Appellant alternatively contends that the requirement set forth in Duncan v. United States, 68 F.2d 136, 141-42 (9th Cir. 1933) should have been applied here, viz. in order for a foreign record to be "admitted in evidence it should be proved that the record was kept in compliance with the local (i. e. foreign) law." We do not, however find merit to this claim. As the district court correctly noted at trial, Duncan was decided prior to the enactment of relevant statutory provisions regarding the admissibility of foreign documents. See 28 U.S.C. § 1741; Fed. R. Civ. P. 44 and Advisory Committee Notes thereto. Moreover, recent decisions of the Ninth Circuit which decided Duncan make no reference to that case but rely instead on the provisions of Rule 44. See United States v. Leal, 509 F.2d 122 (9th Cir. 1975)

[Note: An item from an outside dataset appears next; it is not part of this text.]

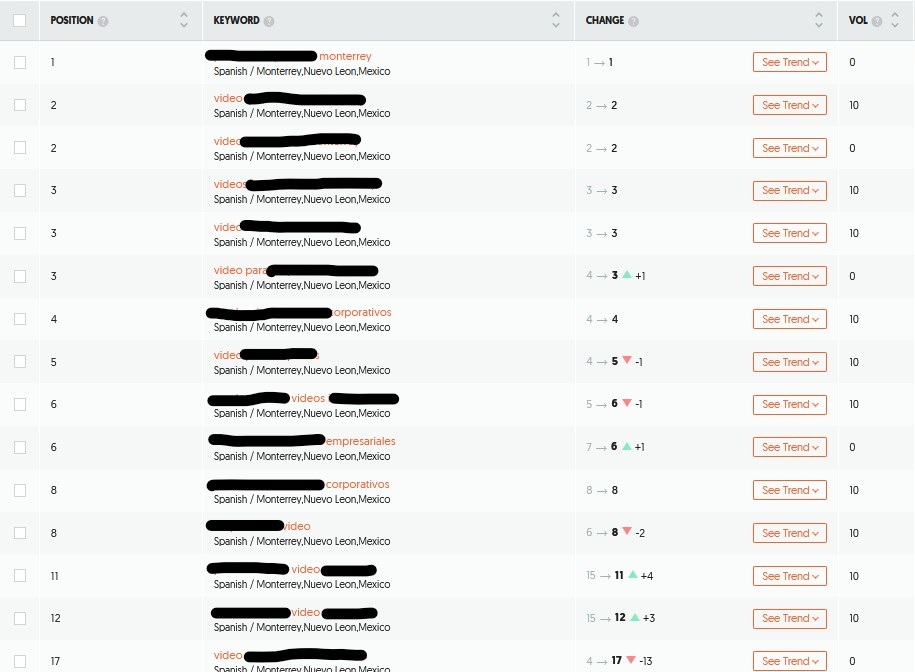Expand See Trend for the position 12 row
The width and height of the screenshot is (915, 672).
click(x=789, y=618)
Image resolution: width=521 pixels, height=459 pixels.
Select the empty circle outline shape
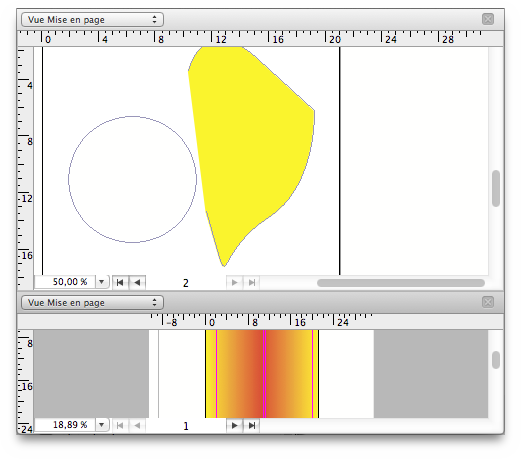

Since Exhibit 5, a baptismal certificate, is apparently not an official document, we do not pass upon its admissibility here except to note that it was attested to, and was officially certified by the United States Consul. Whether or not its admission into evidence was erroneous a point we do not decide error, if any, was harmless since the facts in the certificate were merely corroborative of those amply substantiated by other documents


Section 911 provides:

"Whoever falsely and willfully represents himself to be a citizen of the United States shall be fined not more than $1,000 or imprisoned not more than three years, or both."


After appellant proferred the false birth certificate to the immigration official in support of his claim to be a United States citizen the official asked him if the certificate was his and he responded affirmatively


The pertinent portion of § 1015 provides:

"(c) Whoever uses or attempts to use any certificate of arrival, declaration of intention, certificate of naturalization, certificate of citizenship or other documentary evidence of naturalization or of citizenship, or any duplicate or copy thereof, knowing the same to have been procured by fraud or false evidence or without required appearance or hearing of the applicant in court or otherwise unlawfully obtained . . .

". . .ng

"Shall be fined not more than $5,000 or imprisoned not more than five years, or both."